DOCUMENTO:
------
Os maus-tratos a animais de companhia foram criminalizados em 2014, o que levou a uma alteração do Código Penal, prevendo penas de multa e de prisão a quem maltrate ou mate um animal sem motivo legítimo.
Houve três acórdãos do Tribunal Constitucional (TC) a anular sentenças, o que levou o MP a pedir a declaração de inconstitucionalidade da norma. A 21 de janeiro, milhares de pessoas manifestaram-se, em Lisboa, contra a possível inconstitucionalidade da lei. O protesto foi organizado pelo IRA (Intervenção e Resgate Animal). Também a 15 de março, a União Zoófila entregou no Parlamento uma petição assinada por mais de 90 mil pessoas a pedir a criminalização dos maus-tratos a animais.
------
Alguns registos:

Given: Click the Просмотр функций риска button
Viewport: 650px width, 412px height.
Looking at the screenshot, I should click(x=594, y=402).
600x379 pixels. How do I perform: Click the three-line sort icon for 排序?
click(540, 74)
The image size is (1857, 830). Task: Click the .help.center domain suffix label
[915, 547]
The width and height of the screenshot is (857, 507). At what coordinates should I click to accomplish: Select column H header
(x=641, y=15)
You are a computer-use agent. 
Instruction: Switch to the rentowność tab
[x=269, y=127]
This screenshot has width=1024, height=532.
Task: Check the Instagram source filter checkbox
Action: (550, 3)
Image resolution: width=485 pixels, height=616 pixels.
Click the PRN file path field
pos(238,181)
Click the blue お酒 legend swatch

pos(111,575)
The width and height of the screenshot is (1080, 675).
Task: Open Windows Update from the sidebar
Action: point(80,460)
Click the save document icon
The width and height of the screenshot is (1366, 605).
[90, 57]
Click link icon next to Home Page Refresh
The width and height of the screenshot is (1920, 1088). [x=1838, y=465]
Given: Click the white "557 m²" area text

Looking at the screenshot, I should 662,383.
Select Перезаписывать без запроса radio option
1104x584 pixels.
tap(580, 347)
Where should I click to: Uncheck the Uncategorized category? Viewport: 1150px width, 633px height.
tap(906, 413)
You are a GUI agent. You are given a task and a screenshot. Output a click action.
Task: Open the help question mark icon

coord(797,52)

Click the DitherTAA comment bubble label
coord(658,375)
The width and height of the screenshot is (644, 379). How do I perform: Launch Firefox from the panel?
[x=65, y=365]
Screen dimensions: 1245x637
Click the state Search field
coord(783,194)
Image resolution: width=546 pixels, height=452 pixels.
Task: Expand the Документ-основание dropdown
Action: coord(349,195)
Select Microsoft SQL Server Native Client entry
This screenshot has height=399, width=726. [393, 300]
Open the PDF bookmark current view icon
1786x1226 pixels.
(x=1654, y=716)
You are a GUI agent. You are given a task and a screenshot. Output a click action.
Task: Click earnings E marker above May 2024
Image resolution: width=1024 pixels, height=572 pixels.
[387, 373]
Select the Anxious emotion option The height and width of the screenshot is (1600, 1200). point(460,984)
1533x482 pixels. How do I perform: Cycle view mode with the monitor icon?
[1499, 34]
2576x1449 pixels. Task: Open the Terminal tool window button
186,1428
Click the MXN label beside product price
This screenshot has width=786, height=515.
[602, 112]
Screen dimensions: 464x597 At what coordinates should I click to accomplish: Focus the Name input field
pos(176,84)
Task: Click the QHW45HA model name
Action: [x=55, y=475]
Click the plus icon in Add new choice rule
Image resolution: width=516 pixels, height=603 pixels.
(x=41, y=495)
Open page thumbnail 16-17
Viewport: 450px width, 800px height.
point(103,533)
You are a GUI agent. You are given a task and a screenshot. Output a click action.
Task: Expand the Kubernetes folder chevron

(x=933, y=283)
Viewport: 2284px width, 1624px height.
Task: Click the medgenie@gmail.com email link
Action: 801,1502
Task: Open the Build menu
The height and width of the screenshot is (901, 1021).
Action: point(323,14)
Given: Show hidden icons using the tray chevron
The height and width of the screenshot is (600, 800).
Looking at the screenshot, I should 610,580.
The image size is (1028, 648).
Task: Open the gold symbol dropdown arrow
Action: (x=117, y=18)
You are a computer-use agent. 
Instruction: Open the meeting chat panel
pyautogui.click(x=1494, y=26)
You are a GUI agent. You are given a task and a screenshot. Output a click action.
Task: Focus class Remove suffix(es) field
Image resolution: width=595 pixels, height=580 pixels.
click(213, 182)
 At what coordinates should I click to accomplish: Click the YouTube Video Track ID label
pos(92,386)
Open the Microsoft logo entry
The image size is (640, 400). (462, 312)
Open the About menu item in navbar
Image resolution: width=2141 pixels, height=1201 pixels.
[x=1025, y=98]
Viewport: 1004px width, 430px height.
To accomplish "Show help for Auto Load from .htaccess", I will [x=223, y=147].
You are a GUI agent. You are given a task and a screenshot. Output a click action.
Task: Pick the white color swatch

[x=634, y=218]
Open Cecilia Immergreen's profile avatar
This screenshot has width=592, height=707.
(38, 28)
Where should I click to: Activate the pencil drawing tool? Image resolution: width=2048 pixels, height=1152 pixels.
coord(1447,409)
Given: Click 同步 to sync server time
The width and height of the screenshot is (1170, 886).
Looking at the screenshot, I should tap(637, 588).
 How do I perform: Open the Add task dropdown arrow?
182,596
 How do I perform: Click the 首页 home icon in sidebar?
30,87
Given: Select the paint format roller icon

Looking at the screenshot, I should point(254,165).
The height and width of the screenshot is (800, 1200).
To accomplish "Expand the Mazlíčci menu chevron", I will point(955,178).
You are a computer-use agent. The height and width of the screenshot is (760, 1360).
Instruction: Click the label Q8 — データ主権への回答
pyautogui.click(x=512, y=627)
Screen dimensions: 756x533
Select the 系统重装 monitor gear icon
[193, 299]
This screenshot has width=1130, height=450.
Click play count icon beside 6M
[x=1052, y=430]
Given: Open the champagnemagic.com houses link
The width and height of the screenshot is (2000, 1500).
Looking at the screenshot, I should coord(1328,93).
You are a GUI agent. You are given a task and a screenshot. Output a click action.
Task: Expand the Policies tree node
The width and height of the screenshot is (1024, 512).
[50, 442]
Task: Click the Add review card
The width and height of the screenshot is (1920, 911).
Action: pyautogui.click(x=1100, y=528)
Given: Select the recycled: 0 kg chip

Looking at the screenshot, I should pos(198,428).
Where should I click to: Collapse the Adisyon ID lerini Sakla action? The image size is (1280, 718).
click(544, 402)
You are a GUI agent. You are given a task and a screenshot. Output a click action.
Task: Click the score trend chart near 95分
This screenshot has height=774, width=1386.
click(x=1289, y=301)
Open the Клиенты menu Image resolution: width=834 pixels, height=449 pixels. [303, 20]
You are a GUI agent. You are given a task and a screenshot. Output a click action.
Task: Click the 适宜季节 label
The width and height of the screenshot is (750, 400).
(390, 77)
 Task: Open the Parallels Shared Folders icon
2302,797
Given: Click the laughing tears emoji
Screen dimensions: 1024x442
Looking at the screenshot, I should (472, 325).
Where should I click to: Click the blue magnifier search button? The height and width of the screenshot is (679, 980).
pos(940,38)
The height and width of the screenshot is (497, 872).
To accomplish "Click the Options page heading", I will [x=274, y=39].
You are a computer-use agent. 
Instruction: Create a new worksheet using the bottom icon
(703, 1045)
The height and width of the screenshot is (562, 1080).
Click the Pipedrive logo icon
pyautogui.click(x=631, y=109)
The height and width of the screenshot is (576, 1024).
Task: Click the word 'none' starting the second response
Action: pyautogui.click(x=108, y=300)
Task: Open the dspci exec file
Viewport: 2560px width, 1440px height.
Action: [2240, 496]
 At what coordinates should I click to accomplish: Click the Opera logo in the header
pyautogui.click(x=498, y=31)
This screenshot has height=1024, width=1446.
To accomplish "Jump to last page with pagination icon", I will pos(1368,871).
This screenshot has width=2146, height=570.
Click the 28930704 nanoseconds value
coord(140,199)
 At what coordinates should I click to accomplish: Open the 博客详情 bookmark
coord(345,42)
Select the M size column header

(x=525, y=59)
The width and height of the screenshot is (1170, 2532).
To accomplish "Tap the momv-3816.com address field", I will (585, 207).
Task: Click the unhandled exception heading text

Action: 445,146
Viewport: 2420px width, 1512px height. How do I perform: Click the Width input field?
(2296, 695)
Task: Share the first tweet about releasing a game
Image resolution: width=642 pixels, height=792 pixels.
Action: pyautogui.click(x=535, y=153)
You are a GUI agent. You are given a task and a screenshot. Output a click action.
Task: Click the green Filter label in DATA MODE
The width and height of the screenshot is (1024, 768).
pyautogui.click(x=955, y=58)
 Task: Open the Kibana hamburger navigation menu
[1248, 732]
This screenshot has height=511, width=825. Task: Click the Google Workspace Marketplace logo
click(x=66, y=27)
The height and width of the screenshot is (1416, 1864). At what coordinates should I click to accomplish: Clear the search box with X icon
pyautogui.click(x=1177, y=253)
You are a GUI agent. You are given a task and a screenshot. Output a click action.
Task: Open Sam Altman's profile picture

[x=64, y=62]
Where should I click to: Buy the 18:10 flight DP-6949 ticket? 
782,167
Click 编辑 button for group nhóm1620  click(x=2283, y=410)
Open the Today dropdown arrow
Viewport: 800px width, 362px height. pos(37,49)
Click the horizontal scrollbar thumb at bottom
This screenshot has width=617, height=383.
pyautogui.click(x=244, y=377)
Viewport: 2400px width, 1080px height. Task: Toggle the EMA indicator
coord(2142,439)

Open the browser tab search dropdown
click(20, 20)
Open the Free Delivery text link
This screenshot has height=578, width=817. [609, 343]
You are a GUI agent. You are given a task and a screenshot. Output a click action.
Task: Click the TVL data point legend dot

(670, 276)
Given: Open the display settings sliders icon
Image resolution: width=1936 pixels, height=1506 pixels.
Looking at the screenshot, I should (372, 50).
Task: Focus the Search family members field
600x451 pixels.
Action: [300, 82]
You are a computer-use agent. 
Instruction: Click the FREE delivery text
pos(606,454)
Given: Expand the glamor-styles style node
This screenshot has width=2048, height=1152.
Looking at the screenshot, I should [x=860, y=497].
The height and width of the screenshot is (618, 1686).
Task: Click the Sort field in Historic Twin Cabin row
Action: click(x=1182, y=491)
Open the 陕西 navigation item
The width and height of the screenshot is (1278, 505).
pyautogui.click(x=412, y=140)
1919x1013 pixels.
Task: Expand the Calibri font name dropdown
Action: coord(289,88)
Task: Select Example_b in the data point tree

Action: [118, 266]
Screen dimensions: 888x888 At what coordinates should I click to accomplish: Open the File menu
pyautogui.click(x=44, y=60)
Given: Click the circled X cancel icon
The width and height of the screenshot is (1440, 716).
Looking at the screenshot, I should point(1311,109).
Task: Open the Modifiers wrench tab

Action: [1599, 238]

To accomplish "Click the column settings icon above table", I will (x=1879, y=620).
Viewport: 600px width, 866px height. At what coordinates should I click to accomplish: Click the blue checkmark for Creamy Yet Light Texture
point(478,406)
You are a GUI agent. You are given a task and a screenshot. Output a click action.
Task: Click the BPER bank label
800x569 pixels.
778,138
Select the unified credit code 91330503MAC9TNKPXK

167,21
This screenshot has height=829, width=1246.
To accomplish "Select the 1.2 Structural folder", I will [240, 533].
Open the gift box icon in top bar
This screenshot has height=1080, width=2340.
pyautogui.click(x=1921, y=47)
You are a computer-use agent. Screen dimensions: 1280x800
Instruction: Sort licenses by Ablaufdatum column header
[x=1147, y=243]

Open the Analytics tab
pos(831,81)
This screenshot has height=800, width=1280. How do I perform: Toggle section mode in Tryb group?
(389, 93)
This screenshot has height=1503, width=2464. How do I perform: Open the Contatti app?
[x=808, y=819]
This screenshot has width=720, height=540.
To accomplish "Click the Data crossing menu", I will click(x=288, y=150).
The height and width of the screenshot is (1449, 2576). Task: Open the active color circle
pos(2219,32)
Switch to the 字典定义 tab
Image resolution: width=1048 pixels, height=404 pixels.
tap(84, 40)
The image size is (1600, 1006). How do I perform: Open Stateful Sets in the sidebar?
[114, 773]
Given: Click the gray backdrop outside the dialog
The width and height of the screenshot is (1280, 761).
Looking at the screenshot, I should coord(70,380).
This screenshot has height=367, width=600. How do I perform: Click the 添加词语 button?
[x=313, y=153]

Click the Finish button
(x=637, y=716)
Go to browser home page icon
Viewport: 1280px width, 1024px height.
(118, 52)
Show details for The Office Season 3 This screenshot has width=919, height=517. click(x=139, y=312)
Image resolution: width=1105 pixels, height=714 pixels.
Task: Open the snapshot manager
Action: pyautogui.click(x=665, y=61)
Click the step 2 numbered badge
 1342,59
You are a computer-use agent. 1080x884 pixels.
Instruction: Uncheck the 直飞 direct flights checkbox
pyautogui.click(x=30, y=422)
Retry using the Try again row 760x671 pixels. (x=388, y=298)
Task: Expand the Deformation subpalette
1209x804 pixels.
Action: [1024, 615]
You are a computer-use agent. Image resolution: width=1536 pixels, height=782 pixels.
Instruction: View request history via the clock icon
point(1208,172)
------
TAREFA A REALIZAR:
Prossiga o texto sobre a criminalização dos maus-tratos a animais de companhia a partir da última frase apresentada.

RESULTADO:
Influenciados pelo TC
Adão Carvalho, presidente do SMMP, explica que "os arquivamentos podem ser de vária ordem", como as denúncias em que o animal maltratado não é considerado "de companhia", a falta de prova para comprovar quem maltratou e "as dificuldades criadas pelos acórdãos do TC". "Qualquer juiz ou o próprio MP vai ser influenciado pelas decisões do TC". A solução é "o legislador mudar a lei" ou "esperar pela revisão constitucional", diz (ler caixa). Mesmo com o impasse gerado agora pelos acórdãos do Constitucional, Rita Silva, presidente da associação Animal, acredita ser também necessário "agilizar o poder judiciário" sobre o bem-estar animal e não tratá-lo como uma "questão menor". A falta de formação dos vários intervenientes, como polícias, tribunais e autarquias, leva a que não sejam recolhidas "as provas necessárias" para um inquérito e investigação criminal "competentes e rigorosos", diz o IRA.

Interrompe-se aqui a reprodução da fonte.